• TASK DETAILS:
The required output is an exact copy of the lines from the one containing "The width and" through the end of the entries below, with pictures removed.

• SUPPLIED RECORDS:
=== Begin Enclosure ===
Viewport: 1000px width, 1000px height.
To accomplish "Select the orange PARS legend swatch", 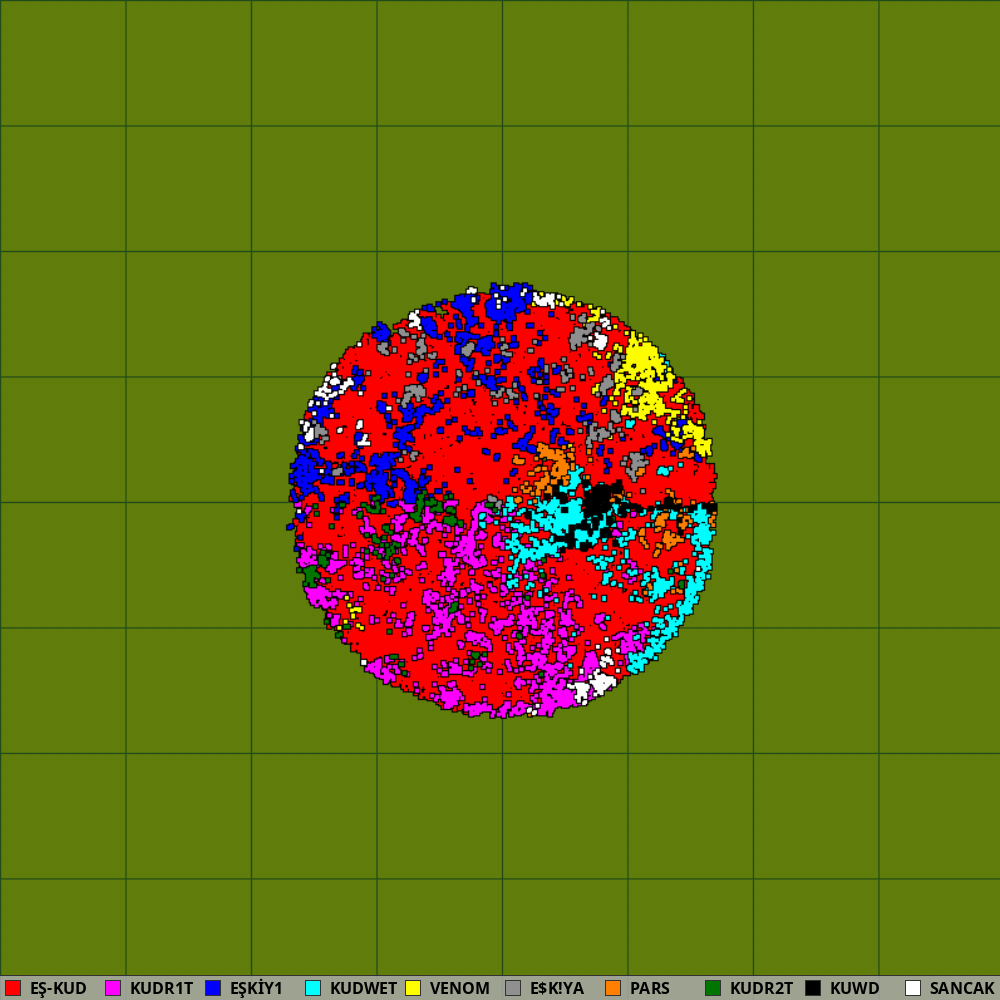I will (613, 988).
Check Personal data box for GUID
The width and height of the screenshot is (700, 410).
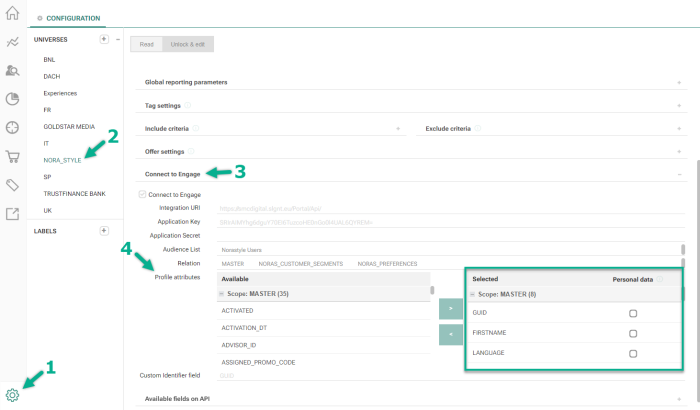coord(633,313)
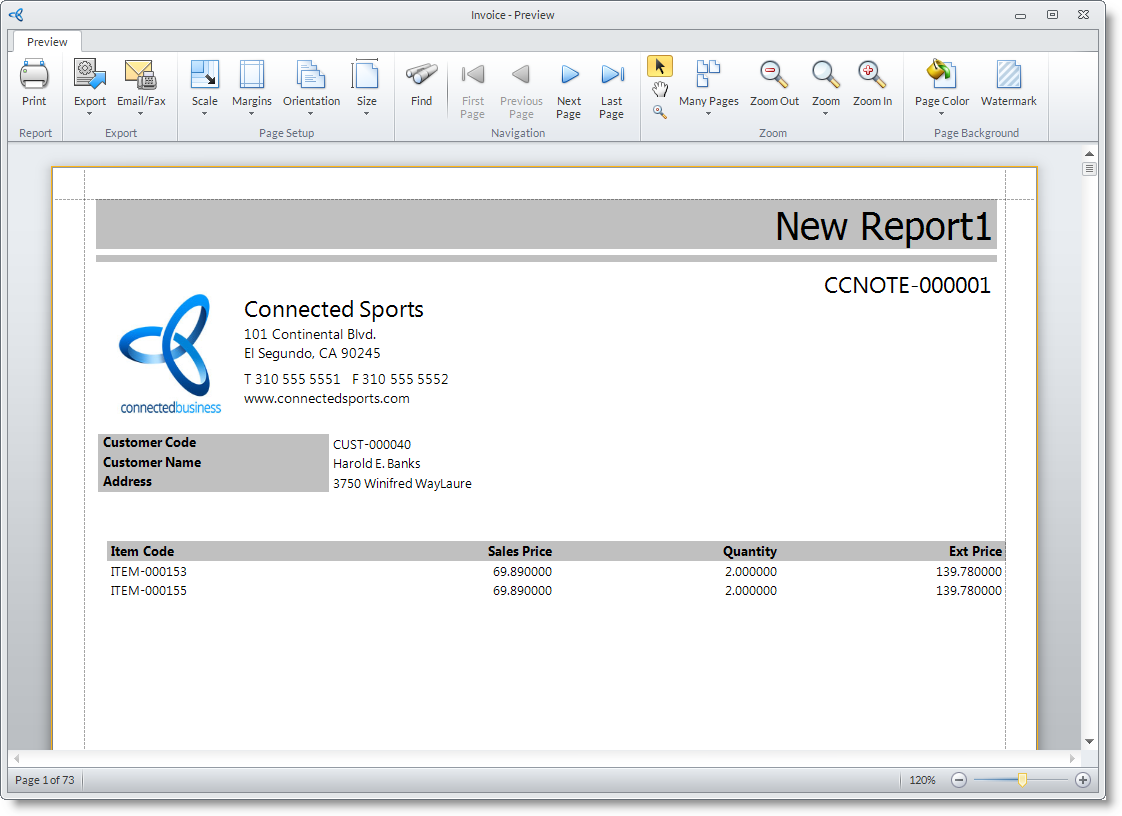
Task: Open the Many Pages dropdown
Action: (708, 113)
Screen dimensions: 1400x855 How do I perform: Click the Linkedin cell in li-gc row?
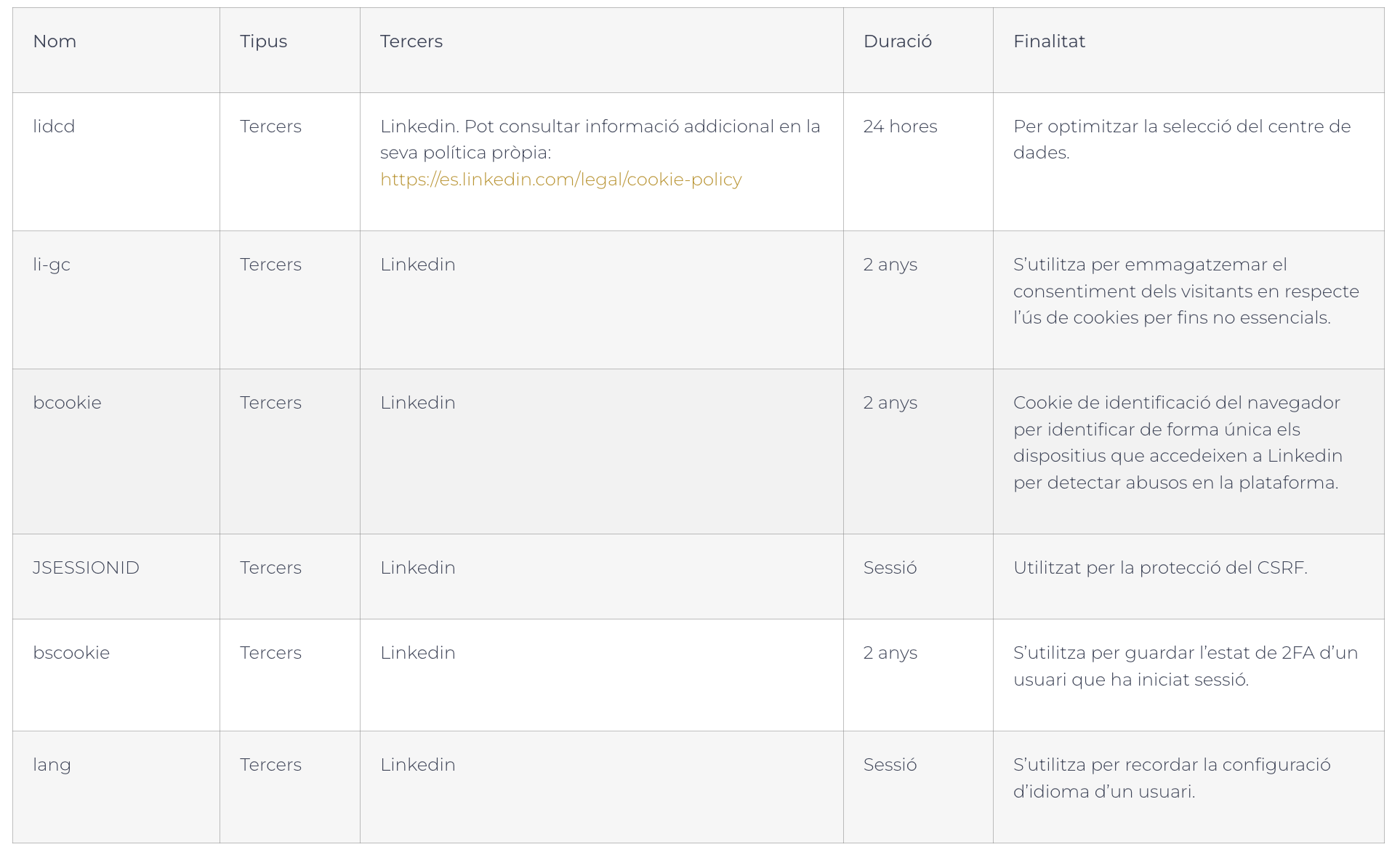tap(418, 265)
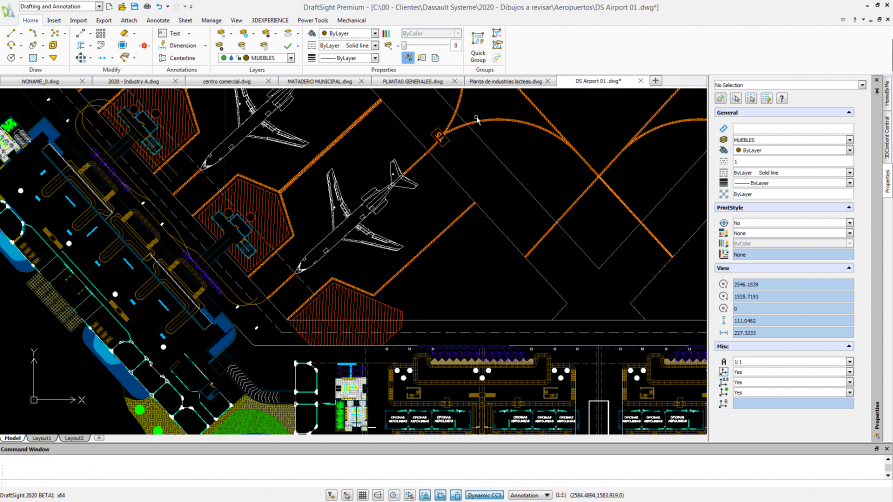This screenshot has height=502, width=893.
Task: Switch to the Layout1 sheet tab
Action: click(x=42, y=438)
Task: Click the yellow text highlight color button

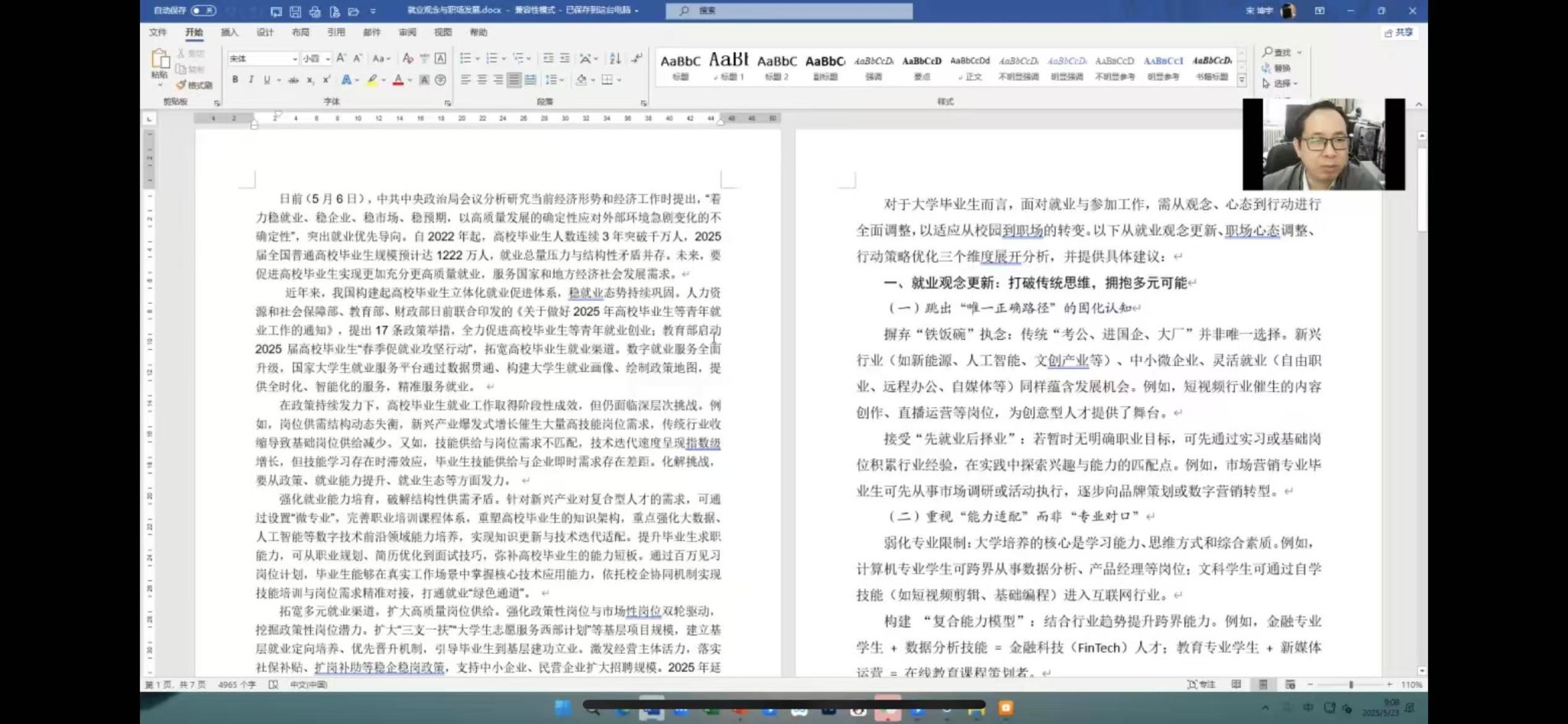Action: pos(372,80)
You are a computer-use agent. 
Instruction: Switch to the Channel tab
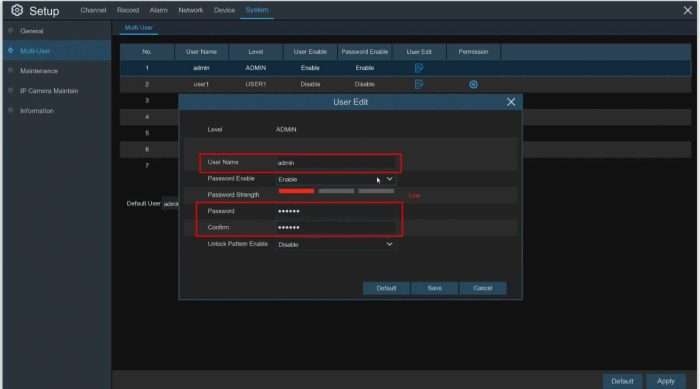93,10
=== End Enclosure ===
• RESULT BELOW:
The width and height of the screenshot is (700, 410).
coord(633,313)
Task: Open the Many Pages dropdown
Action: (708, 113)
Screen dimensions: 1400x855 How do I perform: Click the Linkedin cell in li-gc row?
tap(418, 265)
This screenshot has height=502, width=893.
Task: Switch to the Layout1 sheet tab
Action: click(x=42, y=438)
Task: Click the yellow text highlight color button

Action: pos(372,80)
You are a computer-use agent. 
Instruction: Switch to the Channel tab
93,10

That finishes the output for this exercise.